Celebrate Diwali, but not with gutkha
Food and Drug Administration seeks assistance of collectors, police and BMC to make sure prohibited tobacco products aren't illegally imported to the city during the festive season
Realising that the ban on gutkha doesn’t amount to a bucket of spit if the product is clandestinely brought in from neighbouring areas, authorities are now gearing up to seal the city’s porous borders. Since the ongoing festive season — that lasts till the end of the year — is a convenient excuse for addicts to give in to the lure, Food and Drug Administration (FDA) has decided to seek help of Mumbai city and suburban collectors to restrict illegal entry of gutkha packets.
According to a senior FDA official, a meeting was held between the city collector and high-ranking FDA representatives last week, where the latter demanded a strict vigil at all octroi nakas with the help of BMC. Not only this, FDA has also sought assistance of the police department, which has personnel in every nook, and corner of the state.
“We need cooperation from these agencies as though gutkha is banned in the state, it manages to enter the market through unscrupulous ways,” said a senior FDA official.
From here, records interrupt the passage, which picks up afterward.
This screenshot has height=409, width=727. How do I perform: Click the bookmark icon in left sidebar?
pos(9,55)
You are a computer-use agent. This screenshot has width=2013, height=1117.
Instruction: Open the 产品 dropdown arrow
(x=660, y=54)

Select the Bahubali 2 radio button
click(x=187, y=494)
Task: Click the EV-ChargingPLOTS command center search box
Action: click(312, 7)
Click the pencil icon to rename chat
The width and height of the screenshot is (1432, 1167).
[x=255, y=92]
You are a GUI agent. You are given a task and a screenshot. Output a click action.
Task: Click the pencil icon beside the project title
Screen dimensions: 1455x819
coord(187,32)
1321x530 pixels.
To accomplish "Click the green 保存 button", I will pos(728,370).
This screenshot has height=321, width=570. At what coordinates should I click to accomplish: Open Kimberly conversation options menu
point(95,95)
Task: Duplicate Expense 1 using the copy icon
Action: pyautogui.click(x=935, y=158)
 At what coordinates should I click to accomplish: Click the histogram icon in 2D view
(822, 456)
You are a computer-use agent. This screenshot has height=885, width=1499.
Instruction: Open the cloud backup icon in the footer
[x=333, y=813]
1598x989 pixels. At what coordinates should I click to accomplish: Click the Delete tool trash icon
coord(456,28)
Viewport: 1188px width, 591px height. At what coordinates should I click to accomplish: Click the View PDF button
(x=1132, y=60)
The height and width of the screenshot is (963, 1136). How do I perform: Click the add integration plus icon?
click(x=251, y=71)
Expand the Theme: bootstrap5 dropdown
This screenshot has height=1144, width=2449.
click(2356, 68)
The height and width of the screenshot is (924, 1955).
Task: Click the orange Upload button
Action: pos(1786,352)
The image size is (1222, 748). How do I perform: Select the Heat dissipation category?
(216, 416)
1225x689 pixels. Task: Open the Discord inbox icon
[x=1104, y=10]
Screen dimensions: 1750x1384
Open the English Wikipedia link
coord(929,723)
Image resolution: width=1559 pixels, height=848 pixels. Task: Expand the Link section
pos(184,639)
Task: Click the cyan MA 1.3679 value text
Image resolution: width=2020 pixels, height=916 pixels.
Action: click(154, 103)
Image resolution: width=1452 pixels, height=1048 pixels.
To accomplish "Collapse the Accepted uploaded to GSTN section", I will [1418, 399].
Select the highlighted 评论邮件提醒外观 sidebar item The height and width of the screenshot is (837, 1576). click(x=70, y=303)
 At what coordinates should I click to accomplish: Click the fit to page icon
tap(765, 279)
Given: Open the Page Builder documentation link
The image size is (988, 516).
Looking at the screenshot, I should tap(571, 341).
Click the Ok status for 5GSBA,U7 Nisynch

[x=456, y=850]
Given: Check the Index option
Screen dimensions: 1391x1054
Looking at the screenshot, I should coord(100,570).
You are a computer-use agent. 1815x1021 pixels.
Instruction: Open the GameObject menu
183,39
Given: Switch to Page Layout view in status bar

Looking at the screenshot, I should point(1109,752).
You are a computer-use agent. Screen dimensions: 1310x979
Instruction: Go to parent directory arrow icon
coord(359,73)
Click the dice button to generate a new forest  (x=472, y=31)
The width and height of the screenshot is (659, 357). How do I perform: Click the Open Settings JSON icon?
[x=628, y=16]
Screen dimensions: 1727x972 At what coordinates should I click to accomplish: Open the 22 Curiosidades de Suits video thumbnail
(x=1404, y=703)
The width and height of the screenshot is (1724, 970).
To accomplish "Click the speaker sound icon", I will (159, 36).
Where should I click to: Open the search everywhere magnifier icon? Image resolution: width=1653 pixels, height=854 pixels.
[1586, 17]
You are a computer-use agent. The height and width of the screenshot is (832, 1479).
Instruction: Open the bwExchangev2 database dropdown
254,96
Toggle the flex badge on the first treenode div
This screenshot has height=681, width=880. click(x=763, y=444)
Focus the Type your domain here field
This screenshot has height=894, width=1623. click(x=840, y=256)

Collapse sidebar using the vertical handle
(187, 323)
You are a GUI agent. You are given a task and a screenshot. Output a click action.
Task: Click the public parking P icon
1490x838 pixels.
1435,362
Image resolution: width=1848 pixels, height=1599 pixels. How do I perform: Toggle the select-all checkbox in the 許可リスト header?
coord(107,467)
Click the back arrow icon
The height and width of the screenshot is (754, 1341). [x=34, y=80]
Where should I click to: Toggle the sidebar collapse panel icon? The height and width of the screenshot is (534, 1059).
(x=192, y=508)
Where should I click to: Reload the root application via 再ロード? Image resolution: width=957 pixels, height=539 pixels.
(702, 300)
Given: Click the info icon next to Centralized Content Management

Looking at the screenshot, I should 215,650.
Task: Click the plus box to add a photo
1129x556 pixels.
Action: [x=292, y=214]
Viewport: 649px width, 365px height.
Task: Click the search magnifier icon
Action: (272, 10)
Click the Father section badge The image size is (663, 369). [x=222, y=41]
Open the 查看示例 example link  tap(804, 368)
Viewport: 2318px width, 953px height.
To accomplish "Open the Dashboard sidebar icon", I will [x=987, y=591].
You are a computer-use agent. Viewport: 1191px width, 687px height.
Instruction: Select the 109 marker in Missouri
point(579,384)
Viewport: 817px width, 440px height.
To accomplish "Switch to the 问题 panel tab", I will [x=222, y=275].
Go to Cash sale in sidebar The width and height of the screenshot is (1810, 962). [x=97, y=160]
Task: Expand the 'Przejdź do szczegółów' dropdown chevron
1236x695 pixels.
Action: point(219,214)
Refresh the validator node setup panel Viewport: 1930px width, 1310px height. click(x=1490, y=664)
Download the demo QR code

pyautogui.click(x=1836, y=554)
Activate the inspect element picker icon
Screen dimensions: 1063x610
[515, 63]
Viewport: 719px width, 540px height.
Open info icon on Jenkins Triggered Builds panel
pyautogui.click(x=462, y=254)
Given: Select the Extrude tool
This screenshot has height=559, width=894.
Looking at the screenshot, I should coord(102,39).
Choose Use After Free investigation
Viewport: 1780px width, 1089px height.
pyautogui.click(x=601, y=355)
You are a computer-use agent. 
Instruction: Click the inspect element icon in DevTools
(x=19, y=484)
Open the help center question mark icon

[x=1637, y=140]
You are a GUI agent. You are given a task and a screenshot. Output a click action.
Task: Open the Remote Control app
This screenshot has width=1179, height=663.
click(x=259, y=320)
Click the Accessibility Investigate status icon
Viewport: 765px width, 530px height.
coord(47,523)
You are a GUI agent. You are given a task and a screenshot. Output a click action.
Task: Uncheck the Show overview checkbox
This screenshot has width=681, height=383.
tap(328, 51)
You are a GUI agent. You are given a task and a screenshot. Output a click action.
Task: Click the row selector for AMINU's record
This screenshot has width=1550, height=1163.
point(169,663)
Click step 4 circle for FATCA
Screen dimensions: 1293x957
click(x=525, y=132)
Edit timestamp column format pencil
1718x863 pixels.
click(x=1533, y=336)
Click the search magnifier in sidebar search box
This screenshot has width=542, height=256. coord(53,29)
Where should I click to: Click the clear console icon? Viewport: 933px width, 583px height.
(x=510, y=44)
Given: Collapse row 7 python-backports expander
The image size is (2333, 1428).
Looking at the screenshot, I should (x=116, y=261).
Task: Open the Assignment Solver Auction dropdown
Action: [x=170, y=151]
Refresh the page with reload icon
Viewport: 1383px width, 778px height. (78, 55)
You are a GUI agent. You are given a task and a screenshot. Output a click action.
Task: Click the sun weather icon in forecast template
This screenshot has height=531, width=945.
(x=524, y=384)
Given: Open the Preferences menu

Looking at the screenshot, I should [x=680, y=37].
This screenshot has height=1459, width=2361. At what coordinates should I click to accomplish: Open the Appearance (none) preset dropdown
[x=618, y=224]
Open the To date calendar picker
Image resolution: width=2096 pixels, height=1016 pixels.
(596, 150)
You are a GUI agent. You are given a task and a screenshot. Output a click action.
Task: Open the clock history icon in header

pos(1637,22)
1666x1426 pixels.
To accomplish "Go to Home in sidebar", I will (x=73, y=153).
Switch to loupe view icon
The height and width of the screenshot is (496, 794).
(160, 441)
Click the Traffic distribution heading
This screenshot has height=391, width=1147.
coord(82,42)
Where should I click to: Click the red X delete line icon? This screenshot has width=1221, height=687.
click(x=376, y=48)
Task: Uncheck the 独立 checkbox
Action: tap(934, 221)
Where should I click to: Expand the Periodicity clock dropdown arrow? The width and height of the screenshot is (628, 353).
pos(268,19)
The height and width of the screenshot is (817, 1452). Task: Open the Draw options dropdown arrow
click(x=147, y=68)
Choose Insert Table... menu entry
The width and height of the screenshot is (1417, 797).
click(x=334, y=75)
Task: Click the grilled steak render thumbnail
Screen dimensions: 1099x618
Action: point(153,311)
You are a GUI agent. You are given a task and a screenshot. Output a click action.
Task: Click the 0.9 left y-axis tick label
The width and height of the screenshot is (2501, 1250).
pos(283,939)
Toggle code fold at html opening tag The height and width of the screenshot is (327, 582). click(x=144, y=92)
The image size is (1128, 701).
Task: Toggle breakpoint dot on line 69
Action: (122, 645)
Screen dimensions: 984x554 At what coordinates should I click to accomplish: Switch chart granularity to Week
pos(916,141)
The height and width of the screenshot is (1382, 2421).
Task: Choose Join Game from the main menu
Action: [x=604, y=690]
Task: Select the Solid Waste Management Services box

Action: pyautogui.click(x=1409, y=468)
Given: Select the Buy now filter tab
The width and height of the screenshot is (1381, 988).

When contacted, FDA joint commissioner Suresh Deshmukh confirmed that such a meeting was organised. “We have sought help from the city collector, who has decided to aid us. We will also have a discussion with the suburban collector,” he said.
Did you know?
After the ban on sale, manufacturing, consumption and stocking of gutkha and paan masala was introduced in July by the state government, FDA authorities have confiscated tobacco products worth Rs 10 crore in the last two months. This is one of the biggest such seizures in the country. In fact, of the 13 states that have banned gutkha, Maharashtra is the only one to have reported such a massive haul. FDA is now in the process of destroying the banned substances.